Data OJK juga menunjukan peningkatan signifikan minat masyarakat memanfaatkan Fintech dengan mekanisme P2P (peer to peer) lending untuk memenuhi kebutuhan pembiayaan. Pada periode Januari-Agustus 2021 misalnya, mekanisme pembiayaan P2P lending dimanfaatkan oleh tidak kurang dari 237,63 juta entitas.
Rangkaian data ini, menurut Bamsoet, menjelaskan bahwa potensi pasar pembiayaan di dalam negeri itu riel dan sangat besar. Bahkan, di tengah krisis kesehatan, kebutuhan akan jasa pembiayaan itu tetap tinggi.
"Berkat perkembangan teknologi finansial yang menghadirkan ragam aplikasi, masyarakat yang butuh jasa pembiayaan kini tidak lagi mengandalkan perbankan,’’ ujarnya.
Pilihan masyarakat yang jatuh pada fintech P2P lending lebih disebabkan mekanisme dan prosesnya dibuat sederhana, cepat serta efisien. P2P lending adalah sistem atau plaform yang menghubungkan calon penerima pembiayaan dengan penyedia pembiayaan melalui teknologi.
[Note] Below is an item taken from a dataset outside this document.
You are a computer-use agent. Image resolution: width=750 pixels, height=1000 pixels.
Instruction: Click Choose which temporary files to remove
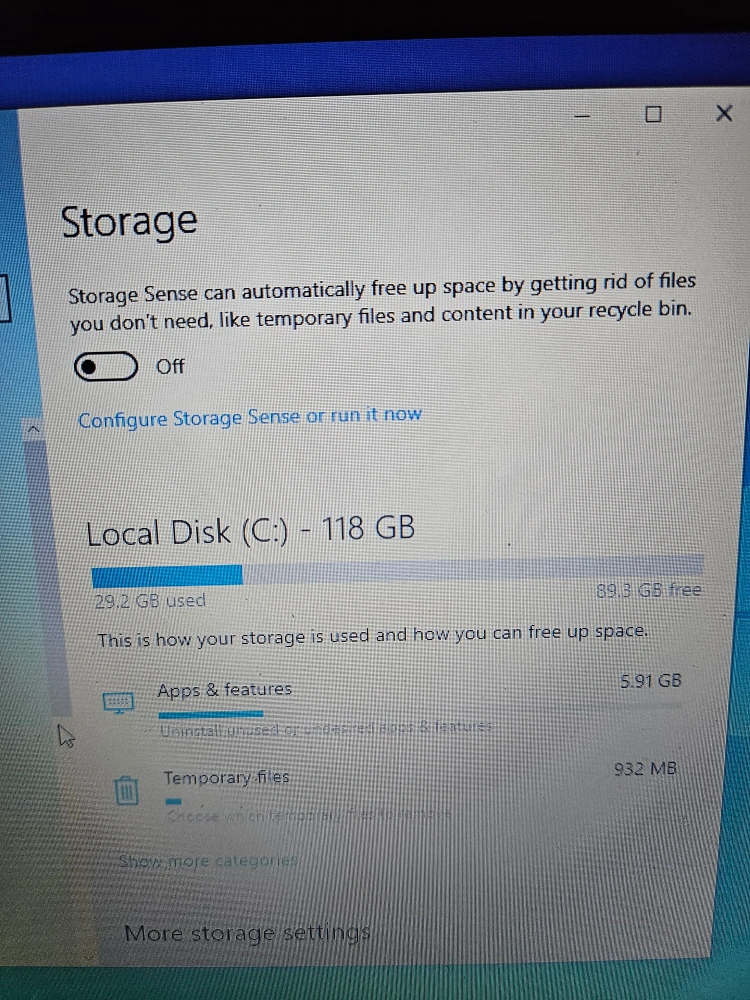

Kelompok investor sebagai penyedia pembiayaan tidak melihat faktor atau syarat bankable dari calon penerima pembiayaan. Di perbankan, seseorang harus memenuhi beberapa syarat untuk mendapatkan status bankable agar bisa mendapatkan pembiayaan. Kalau tidak memenuhi persyaratan, yang bersangkutan akan masuk dalam kelompok nasabah unbankable.
Pada mekanisme P2P Lending, proses menyetujui sebuah proyek pembiayaan berlangsung singkat selama aspek legalitas proyek terpenuhi dan berkepastian. ‘’
Karena mekanisme P2P lending terbilang baru, tentu banyak aspek masih harus dibenahi. Efektivitas aspek pengawasan harus ditingkatkan untuk melindungi investor dan masyarakat sebagai nasabah,’’ kata Bamsoet.